AutoNation is putting 7,000 employees on unpaid leave, while trimming the salaries of top managers. Compensation reductions include 50% salary cuts for the executive director, CEO and president; 35% pay cuts for executive vice presidents of the company; 30% for senior vice presidents and regional presidents; and 20% for the remaining corporate and regional employees. The largest U.S. auto dealership chain will delay more than US$50million capex through the second quarter and curtail advertising costs by around 50%, along with reducing discretionary expenses. AutoNation currently has US$1.1billion of liquidity, including more than US$400million in cash and about US$700million of availability under the revolving credit facility, which could be used to deal with the downturn caused by shutdowns in production due to the pandemic-led crisis.
Asbury Automotive Group, one of the largest U.S. automotive retailers, has granted leave of absence to 2,300 workers and is slashing executives’ pay amid the pandemic.
The overall sentiment surrounding the automobile industry is extremely unwelcoming.

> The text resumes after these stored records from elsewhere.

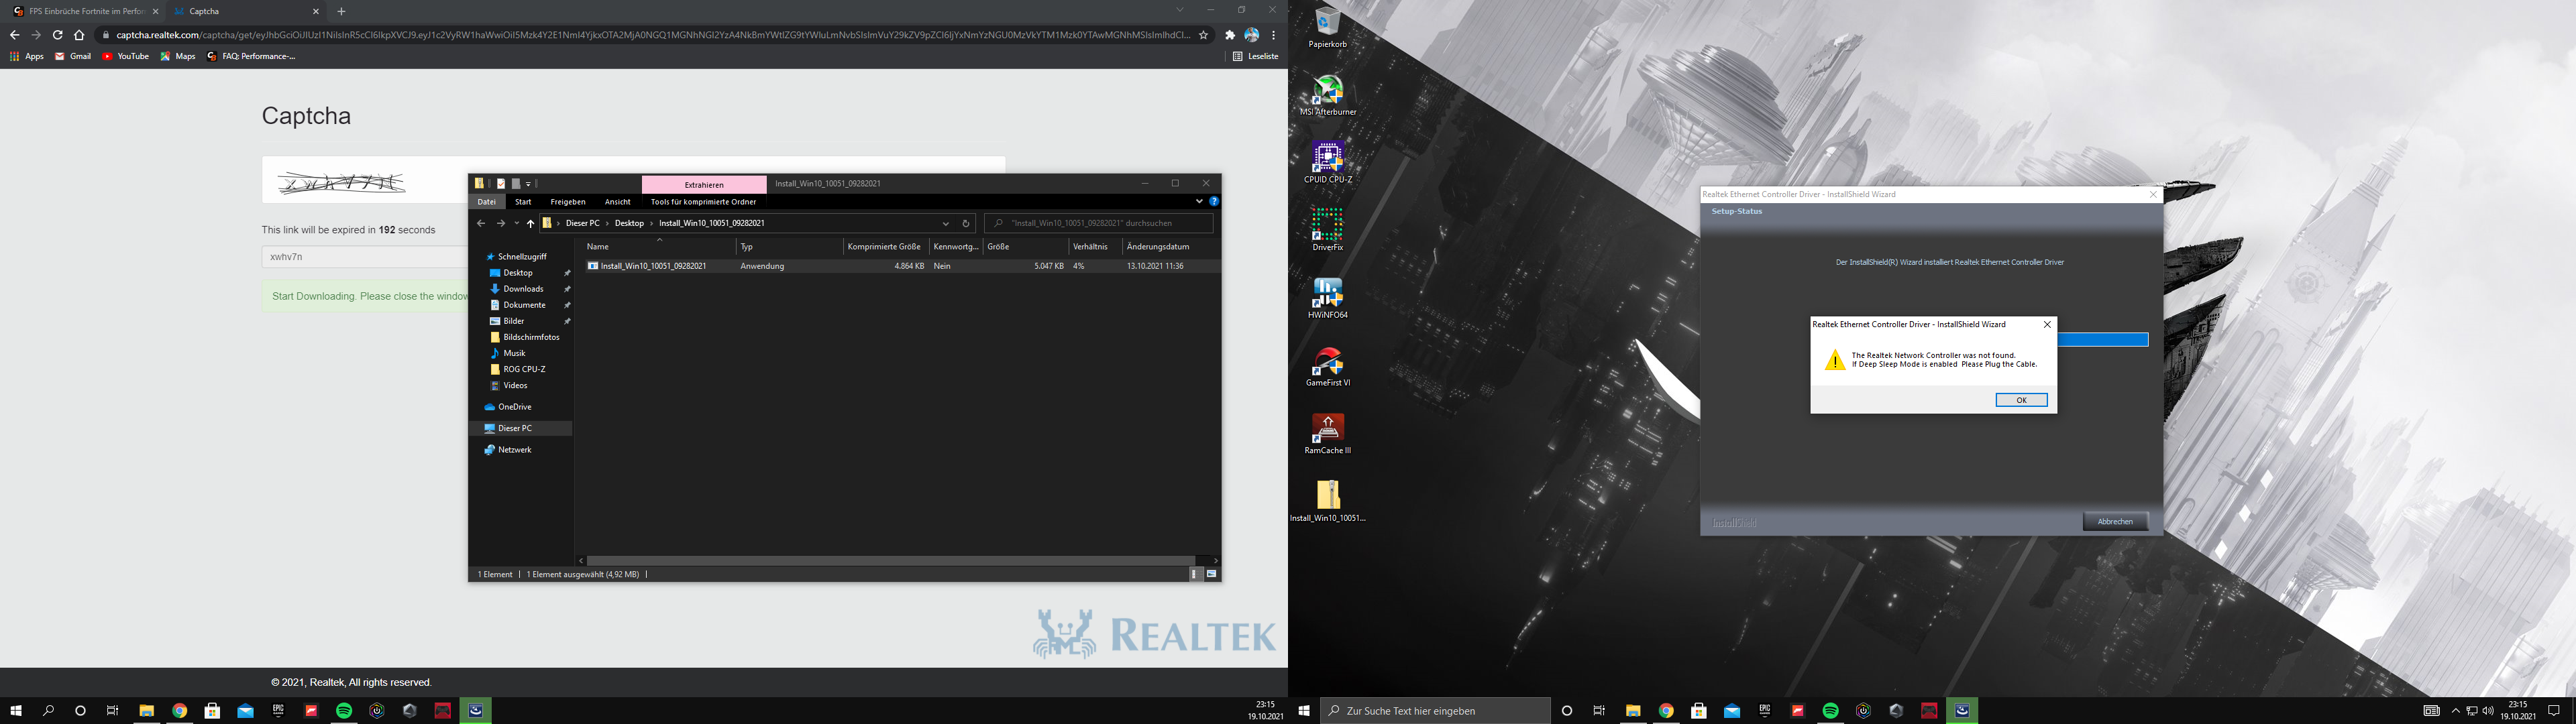Open RamCache III from the desktop
This screenshot has height=724, width=2576.
point(1328,428)
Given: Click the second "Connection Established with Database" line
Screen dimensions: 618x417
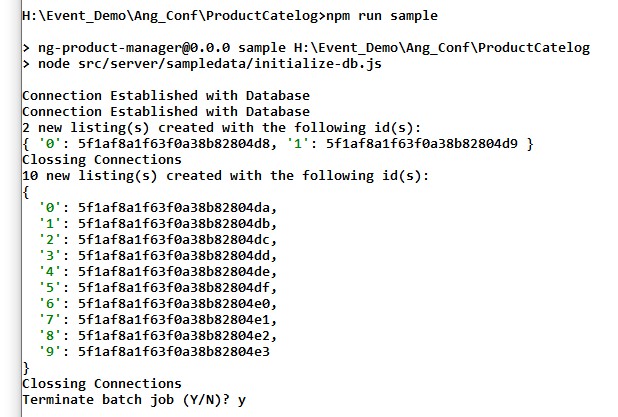Looking at the screenshot, I should pos(165,112).
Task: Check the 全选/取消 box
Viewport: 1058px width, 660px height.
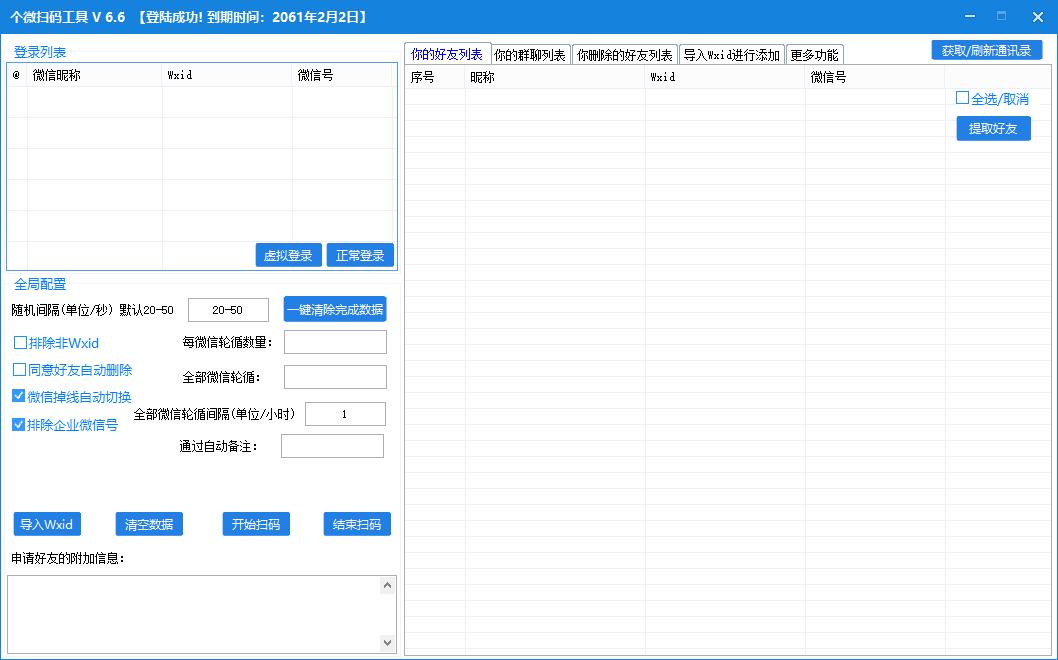Action: (962, 98)
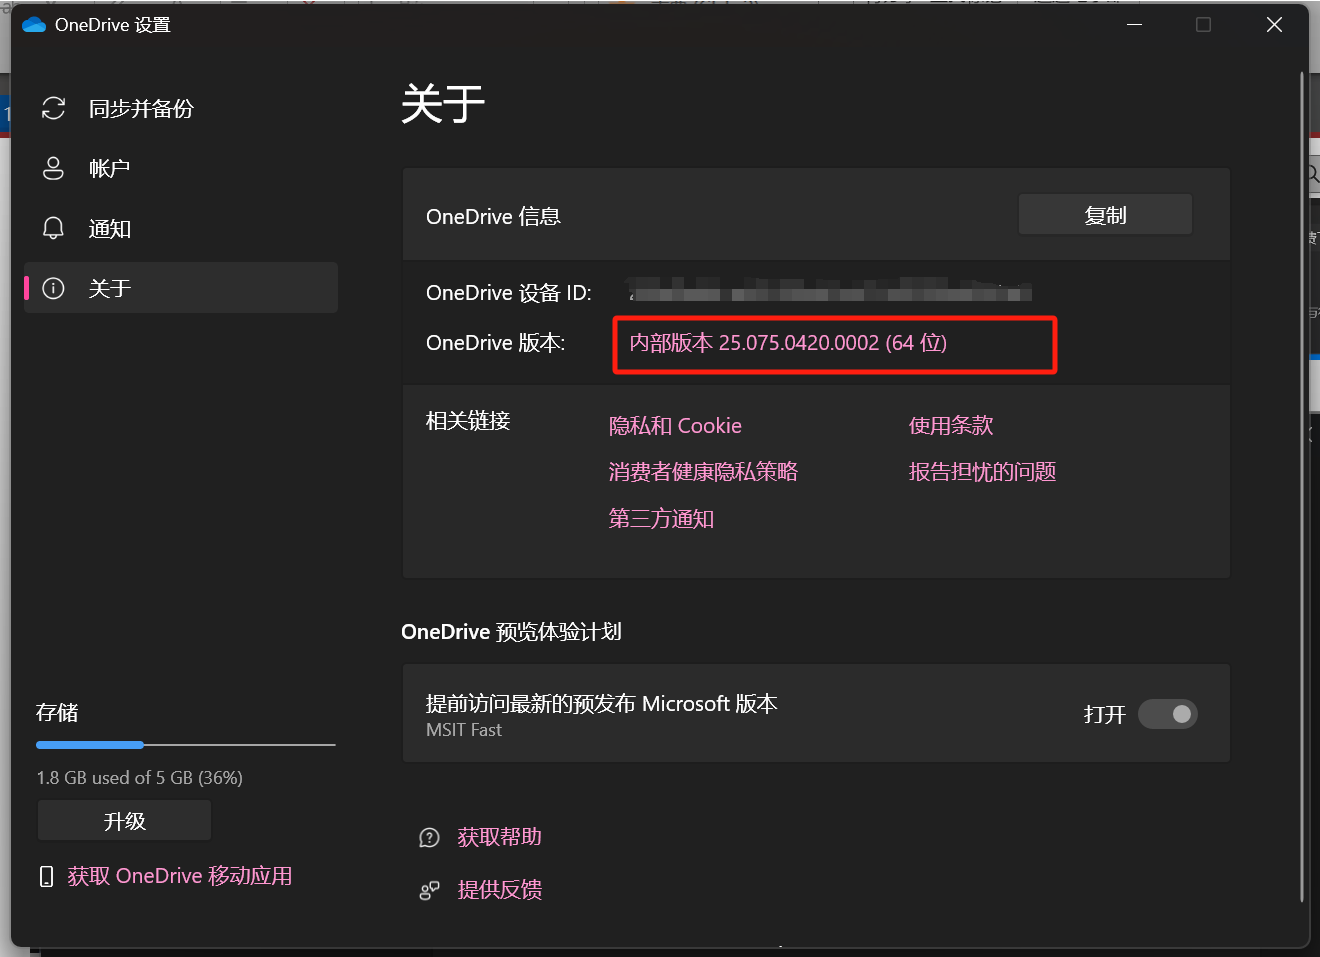
Task: Switch to the 帐户 section
Action: [110, 168]
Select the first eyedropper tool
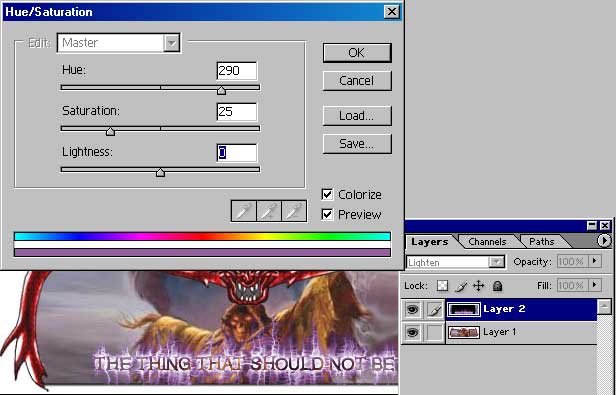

These are hard times to put in constructive measures for boosting the automobile firms’ cash position and preserving financial elasticity in the face of rising global market uncertainty due to the novel coronavirus-induced crisis. Money, cash, is the king for businesses. Therefore, amid the coronavirus crisis, many companies are forced to take stringent measures for cash preservation.
Market watchers are cautious about the industry’s outlook due to obscurity associated with spread and duration of the health hazard. While these cash moves are certainly discouraging and partly encouraging in such trying times, will it really shield the businesses from the coronavirus’ wrath? Although these strategic actions might aid margins to a certain extent, they likely may not be enough to offset revenue declines from dipping demands – given how seriously the coronavirus outbreak is weighing on the automobile industry. The overall sentiment surrounding the industry is extremely unwelcoming.